A week later, one of my sisters called and told me that if I ever decided to transition, our mom had told her that she would be ready because of the way the culture had shifted. I remember yelling at my sister, telling her to tell my mom that I wasn’t trans and that I was offended by that line of thinking. When I finally calmed down, I found myself overwhelmed by my mom's love, acceptance and ability to see me once again so clearly.
Two weeks later, on Christmas Eve of 2015, I FaceTimed my mom from my apartment in Brazil and came out to her as her daughter. She accepted me, with a sense of calm and grace that she has always carried with her in the most intense moments, and simply told me that she loved me. Soon after, she was posting on Facebook about her three daughters.
Our Family Has an Unbreakable Bond of Sisterhood
It’s now been six years since I came out as trans, and my relationship with my mom has evolved into something that isn’t exactly quantifiable or definable. I know that I am her daughter and that she sees me as such, but I also know that in many ways, I am still her son, something we both acknowledge and laugh about often. To this day, I don’t look to my mom as someone who I have built my womanhood from; instead, I look to other trans women with whom I have a similar shared experience of womanhood.
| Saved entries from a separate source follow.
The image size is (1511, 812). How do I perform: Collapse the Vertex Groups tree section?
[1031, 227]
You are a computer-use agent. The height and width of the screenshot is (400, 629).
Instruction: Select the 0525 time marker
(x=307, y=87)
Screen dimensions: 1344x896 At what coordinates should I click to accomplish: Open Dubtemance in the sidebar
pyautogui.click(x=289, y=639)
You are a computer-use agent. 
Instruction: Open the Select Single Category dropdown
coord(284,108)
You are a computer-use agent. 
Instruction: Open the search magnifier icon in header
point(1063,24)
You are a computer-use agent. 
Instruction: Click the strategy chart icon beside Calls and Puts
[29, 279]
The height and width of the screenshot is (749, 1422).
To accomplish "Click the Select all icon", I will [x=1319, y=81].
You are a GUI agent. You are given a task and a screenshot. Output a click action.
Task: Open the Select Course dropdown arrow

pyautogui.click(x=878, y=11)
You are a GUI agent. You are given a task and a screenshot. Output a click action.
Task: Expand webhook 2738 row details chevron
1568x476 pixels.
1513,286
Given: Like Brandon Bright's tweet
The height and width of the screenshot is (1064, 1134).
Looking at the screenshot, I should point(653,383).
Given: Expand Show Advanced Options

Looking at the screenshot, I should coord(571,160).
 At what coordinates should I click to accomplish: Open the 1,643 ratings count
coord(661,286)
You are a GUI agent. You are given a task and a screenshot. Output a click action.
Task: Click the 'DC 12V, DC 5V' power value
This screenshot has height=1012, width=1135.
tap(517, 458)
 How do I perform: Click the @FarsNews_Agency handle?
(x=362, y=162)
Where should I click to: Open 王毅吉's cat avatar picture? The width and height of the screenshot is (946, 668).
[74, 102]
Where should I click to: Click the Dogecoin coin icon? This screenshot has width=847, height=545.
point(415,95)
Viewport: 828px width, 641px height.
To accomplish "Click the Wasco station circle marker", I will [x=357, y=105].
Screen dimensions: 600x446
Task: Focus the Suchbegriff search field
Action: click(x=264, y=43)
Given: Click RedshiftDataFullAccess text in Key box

Of course, I am still in many ways my mom's protector, the way that all Italian American sons are. But as her daughter, I see her vulnerability and humanity in ways I didn’t understand until I became a woman. We will never be able to fully relate to one another's experience as women because we have come to our womanhood differently, but we share an unbreakable bond of sisterhood as mother and daughter, and we share an unbreakable bond of love and understanding as mother and son.
The older I get and the more my relationship with my mom evolves and grows deeper, I relate heavily to the lyrics in “To Zion”: “And I thank you for choosing me.” I thank God and the universe for choosing me to be my mom's child and to have the only unconditional love I’ve ever known in my entire life.